No Brasil não é diferente. Há pouco mais de 15 dias foi publicada a Medida Provisória 927, que estabeleceu pontos importantes, como a antecipação de férias, adoção de férias coletivas, implementação de banco de horas ao contrário e antecipação de feriados, entre outros aspectos.

Recentemente, em 1º de abril de 2020, foi editada a Medida Provisória 936 que estabelece a redução parcial dos salários e da carga horária e a suspensão temporária do contrato de trabalho.

O artigo 1º dessa medida discorre que “Esta Medida Provisória institui o Programa Emergencial do Emprego e da Renda”. As questões principais da MP 936, como já mencionado no título desse artigo, são: a redução parcial dos salários, com a consequente redução da carga horária; e a suspensão temporária do contrato de trabalho por um prazo máximo de 60 dias.

Diferentemente do antigo e graças a Deus revogado artigo 8º da MP 927, que já previa a suspensão temporária do contrato de trabalho, mas não previa qualquer fonte de subsistência ao trabalhador, a MP 936 estabelece a suspensão mas garante uma renda mínima – com base no seguro desemprego a que o trabalhador teria direito se viesse a ser demitido – paga pela União.
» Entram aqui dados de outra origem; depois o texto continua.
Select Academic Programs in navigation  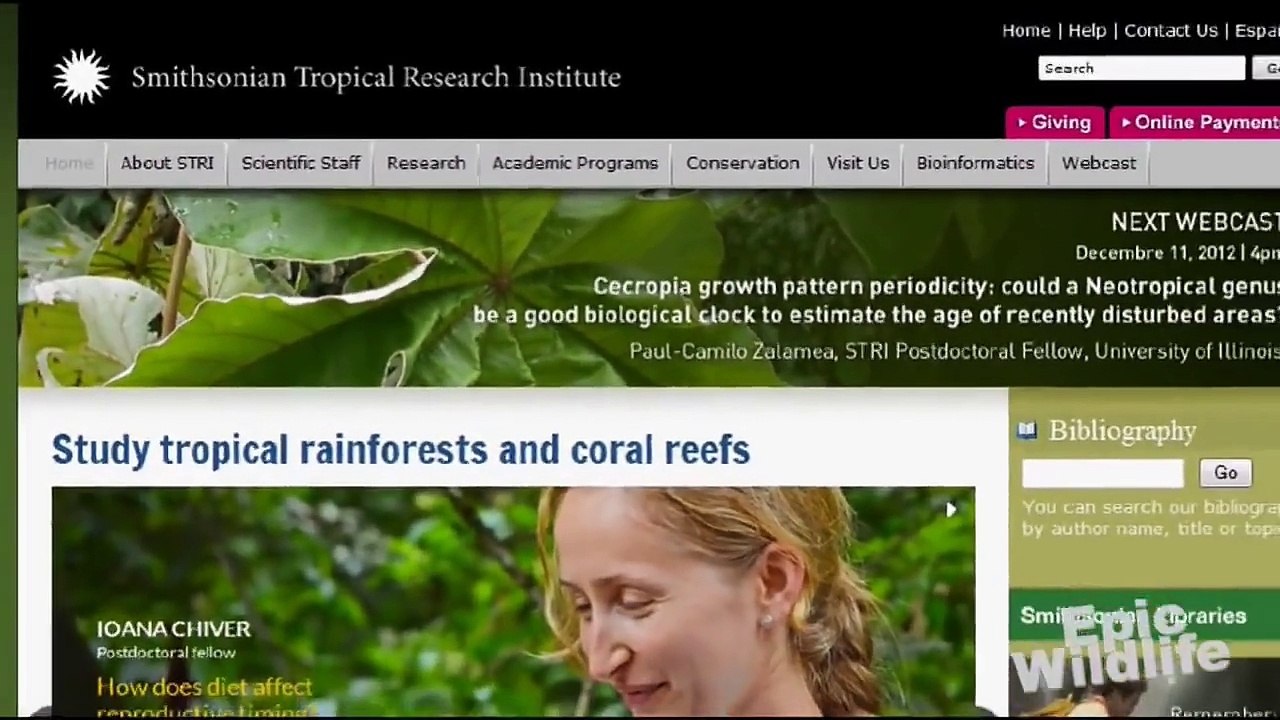pyautogui.click(x=575, y=163)
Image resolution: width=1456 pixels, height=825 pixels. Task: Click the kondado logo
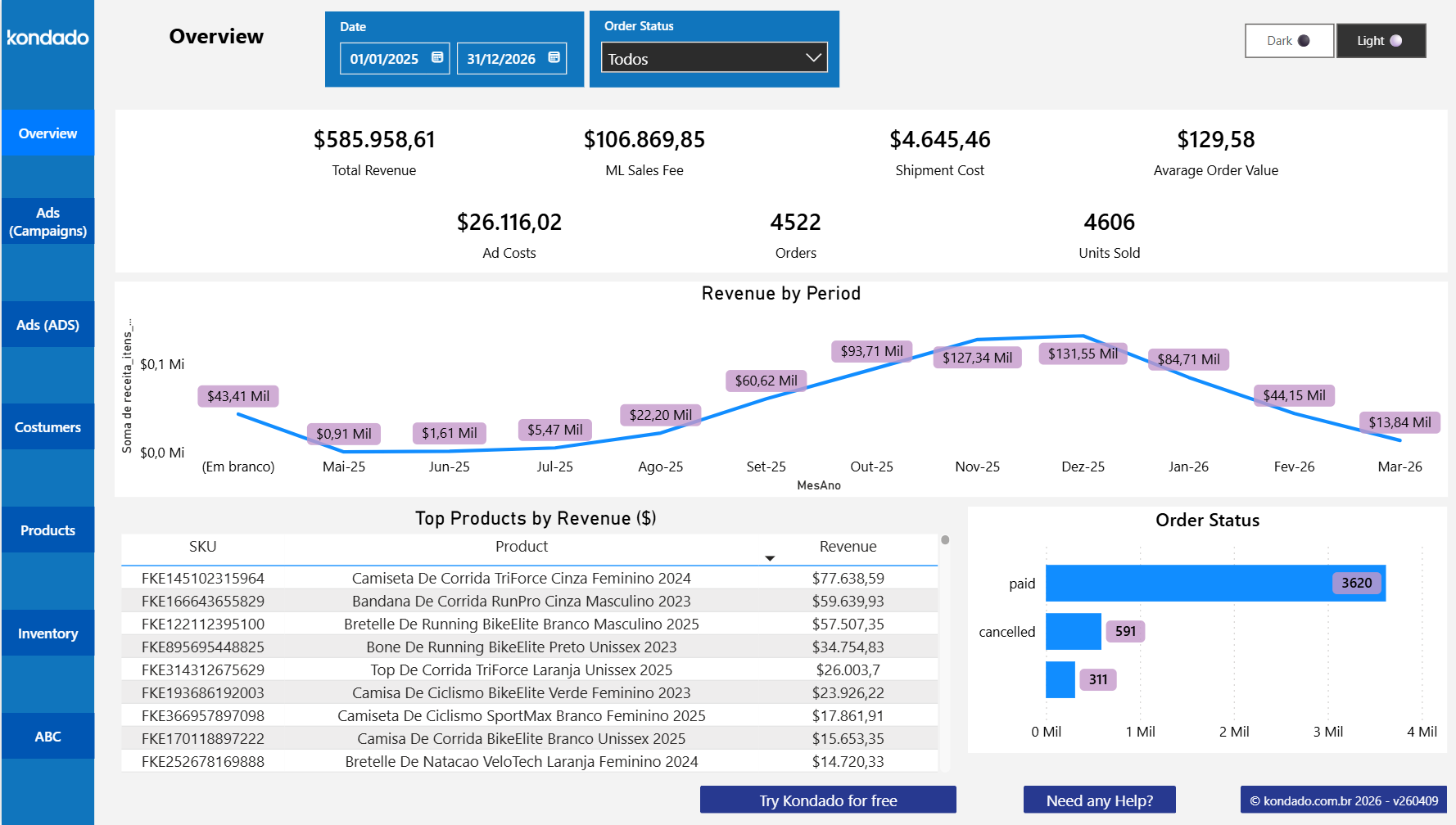click(x=47, y=38)
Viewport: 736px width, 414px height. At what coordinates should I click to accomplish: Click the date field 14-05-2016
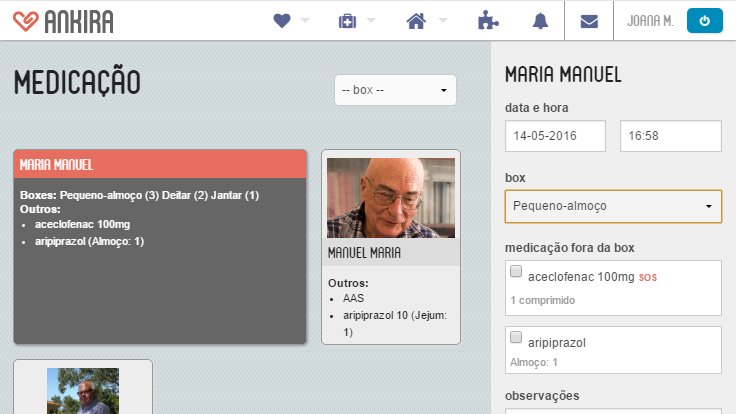(x=555, y=135)
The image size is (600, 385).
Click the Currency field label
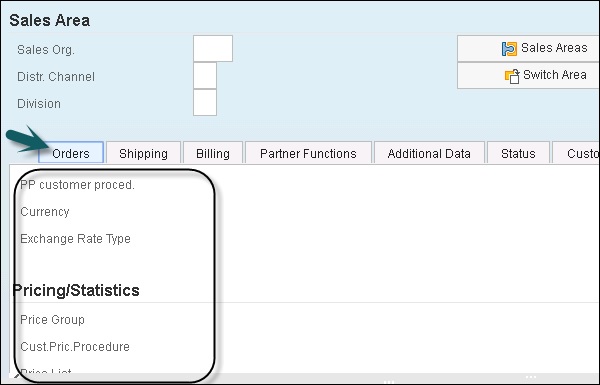pos(45,212)
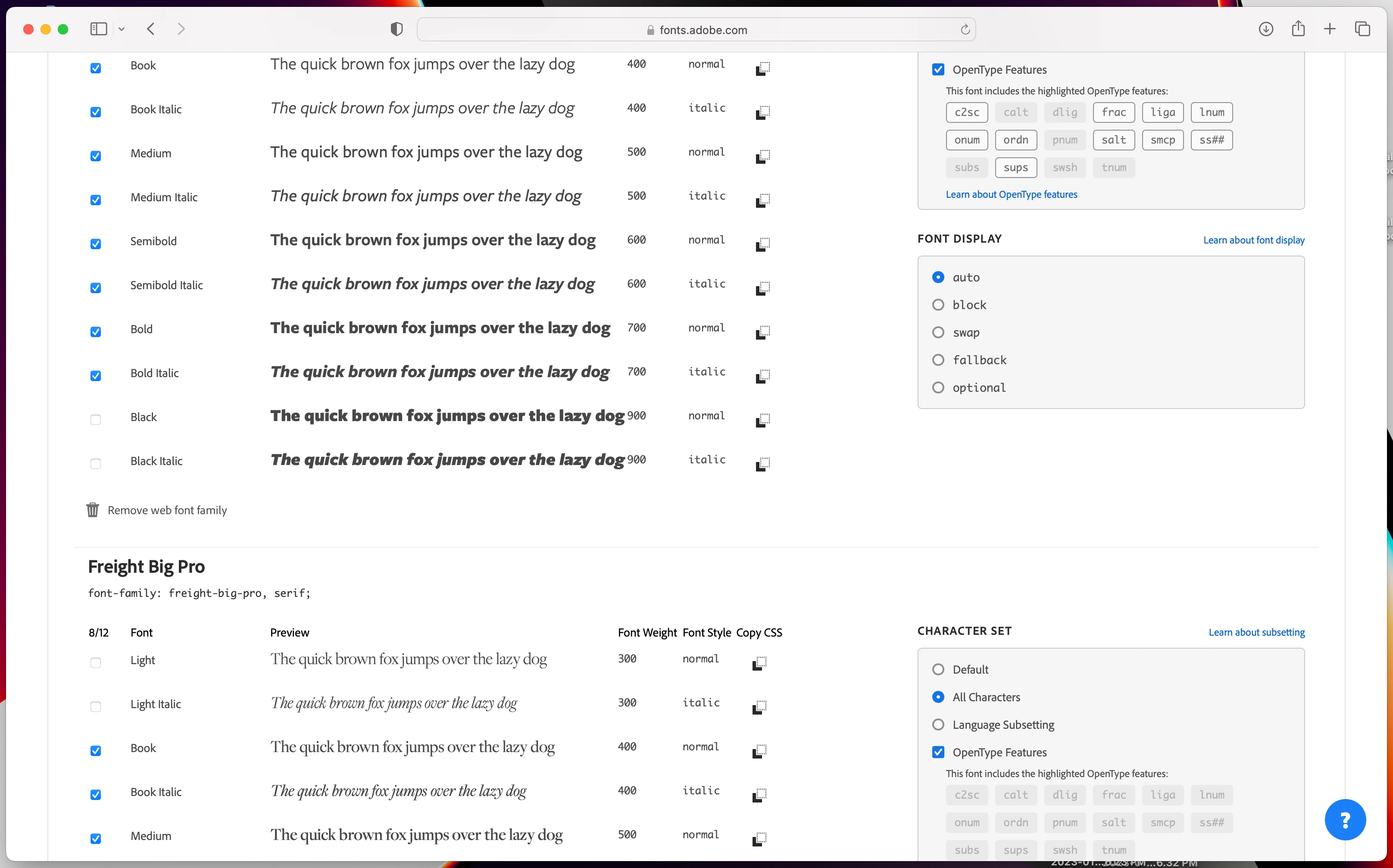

Essa suspensão pode ser de até 60 dias e pode ser fracionada por dois períodos de 30 dias – sendo feita por acordo individual e ou acordo coletivo (apesar da MP 936 estabelecer a hipótese de acordo individual, recentemente – 06 de abril de 2020 - o Ministro do STF Ricardo Lewandowski decidiu de forma liminar que os acordos individuais propostos pela MP deverão ser comunicados ao respectivo sindicato laboral, no prazo de 10 dias corridos, para que este, querendo, inicie a negociação coletiva com a empresa). O trabalhador que tenha o seu contrato suspenso, terá o direito de receber, além do valor de seu Seguro Desemprego, os demais benefícios concedidos pelo empregador – só suspende a remuneração.

E ainda, ocorrendo o acordo de suspensão temporária, o trabalhador ganha estabilidade provisória que será: o tempo de vigência do acordo e, após o termino da suspensão, por período igual ao tempo em que o trabalhador ficou afastado.

A outra medida importante é a redução salarial com a consequente redução da carga horária de trabalho. A Seção III da MP aqui abordada, estabelece em seu art. 7º a possibilidade – mediante acordo individual e também coletivo (vide observação acima destacada sobre a decisão do STF sobre comunicar ao sindicado da categoria para que este, querendo, inicie a negociação coletiva) – a “redução proporcional da jornada de trabalho e de salário”.

A redução poderá ser de 25%, 50% e até 70%, isso tanto para o salário quanto para a jornada de trabalho. Desta forma, se o empregador reduzir o salário dos empregados em 50%, a carga horária de trabalho também será reduzida em 50%.

Essa redução de carga horária e salário não implica que o trabalhador terá a sua renda prejudicada no mesmo percentual. O texto da MP estabelece que a diferença reduzida será complementada pela UNIÃO, no mesmo percentual reduzido – também com base no seguro desemprego a que o trabalhador teria direito caso viesse a ser demitido.

Desta forma, se o trabalhador tiver reduzido 50% de seu salário e da sua jornada, a União irá pagar 50% do valor do Seguro Desemprego a que o trabalhador teria direito. Nessa hipótese, o trabalhador também terá o direito à estabilidade provisória de emprego, nos mesmos moldes adotados na suspensão temporária do contrato de trabalho.

A orientação mais importante para as empresas, visto que são essas que vão decidir se suspendem o contrato de trabalho ou reduzem os salários e a jornada, é se cercar de profissionais da área jurídica competentes para que se tenha um mínimo de segurança jurídica. Outro ponto é que, apesar de a MP dar a liberdade de se estabelecer um acordo individual, o acordo coletivo sempre tem mais força e dá uma maior segurança jurídica, principalmente para o pós crise.